Welcome to our HDR-UK Hackathon 2025 repository! This project focuses on building Knowledge Graphs (KGs) (or other data representations!) from Research Object (RO) Crates and visualising potential insights. This could be with Sampo UI, Streamlit, or something else. The goal is to produce meaningful visualisations and enhance data interoperability and reusability in health data research.
This README provides guidance on:
- Understanding RO-Crates and their role in research data management.
- Transforming RO-Crates into Knowledge Graphs (KGs) with TTL files.
- Visualising the KG data using Sampo UI and Streamlit Dashboards.
Trusted Research Environments (TREs) are secure environments designed to provide researchers with controlled access to sensitive data, whilst maintaining privacy and security measures.
The What is federated analytics? primer explains the Five Safes principles and how these are particularly important if accessing multiple TREs for federated analytics, e.g. machine learning.

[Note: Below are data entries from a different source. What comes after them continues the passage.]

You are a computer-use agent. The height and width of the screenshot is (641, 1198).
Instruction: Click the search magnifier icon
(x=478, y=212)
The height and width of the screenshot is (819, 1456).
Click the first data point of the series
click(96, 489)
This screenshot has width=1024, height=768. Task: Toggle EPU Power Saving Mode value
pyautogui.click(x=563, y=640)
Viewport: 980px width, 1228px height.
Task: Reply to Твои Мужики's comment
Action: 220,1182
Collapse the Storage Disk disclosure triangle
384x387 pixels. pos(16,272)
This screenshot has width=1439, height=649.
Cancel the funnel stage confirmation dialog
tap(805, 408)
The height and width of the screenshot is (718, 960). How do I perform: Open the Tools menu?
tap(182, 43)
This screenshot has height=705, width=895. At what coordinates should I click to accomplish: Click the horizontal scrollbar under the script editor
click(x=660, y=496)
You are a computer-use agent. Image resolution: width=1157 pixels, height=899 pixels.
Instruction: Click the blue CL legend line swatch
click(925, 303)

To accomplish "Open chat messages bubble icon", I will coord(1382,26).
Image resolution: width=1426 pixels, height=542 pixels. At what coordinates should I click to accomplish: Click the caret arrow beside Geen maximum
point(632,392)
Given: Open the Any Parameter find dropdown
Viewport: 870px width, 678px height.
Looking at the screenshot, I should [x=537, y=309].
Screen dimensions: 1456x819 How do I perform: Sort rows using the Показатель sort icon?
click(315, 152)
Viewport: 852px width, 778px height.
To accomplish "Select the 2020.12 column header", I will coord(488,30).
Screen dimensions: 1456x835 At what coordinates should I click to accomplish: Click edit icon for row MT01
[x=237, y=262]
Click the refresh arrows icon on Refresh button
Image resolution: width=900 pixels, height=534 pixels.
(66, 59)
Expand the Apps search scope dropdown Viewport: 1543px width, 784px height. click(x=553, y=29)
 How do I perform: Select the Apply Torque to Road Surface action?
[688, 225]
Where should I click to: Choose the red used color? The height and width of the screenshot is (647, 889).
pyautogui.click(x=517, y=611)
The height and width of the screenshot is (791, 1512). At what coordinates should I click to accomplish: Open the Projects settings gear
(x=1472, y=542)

RO-Crates are a community-driven format for packaging research data with machine-readable metadata to enhance Findability, Accessibility, Interoperability, and Reusability (FAIR principles) of research outputs.
RO-Crates are:
- Self-contained: bundling datasets, metadata, and provenance in a structured format.
- Based on JSON-LD based metadata.
- Portable and interoperable: they work across different systems with a growing ecosystem of tooling.
Example RO-Crate structure:
📦 ro-crate.zip
├── 📜 ro-crate-metadata.json # Machine-readable metadata
├── 📜 ro-crate-preview.html # Human-readable summary
├── 📂 data/ # Containing research datasets
├── 📂 workflows/ # Associated workflows (e.g., scripts)
└── 📂 metadata/ # Additional structured metadata
Example RO-Crates are provided in the bin
directory:
ro-crates
contains example RO-Crates for different profiles.
The RO-Crate tutorial explains the basic structures within the JSON-LD.
The RO-Crate playground can visualise based on JSON-LD or allow form-based editing of the metadata.
The Crate-O tool can inspect a local folder to annotate its files and make an RO-Crate.
The RO-Crate Python library and RO-Crate JavaScript library allow programmatic RO-Crate generation and consumption.
TTL (Terse RDF Triple Language) is a serialisation format for RDF (Resource Description Framework), used to express structured data in a machine-readable way.
TTL represents triples in the form of:
<subject> <predicate> <object> .
Example TTL representation:
@prefix dcterms: <http://purl.org/dc/terms/> .
@prefix foaf: <http://xmlns.com/foaf/0.1/> .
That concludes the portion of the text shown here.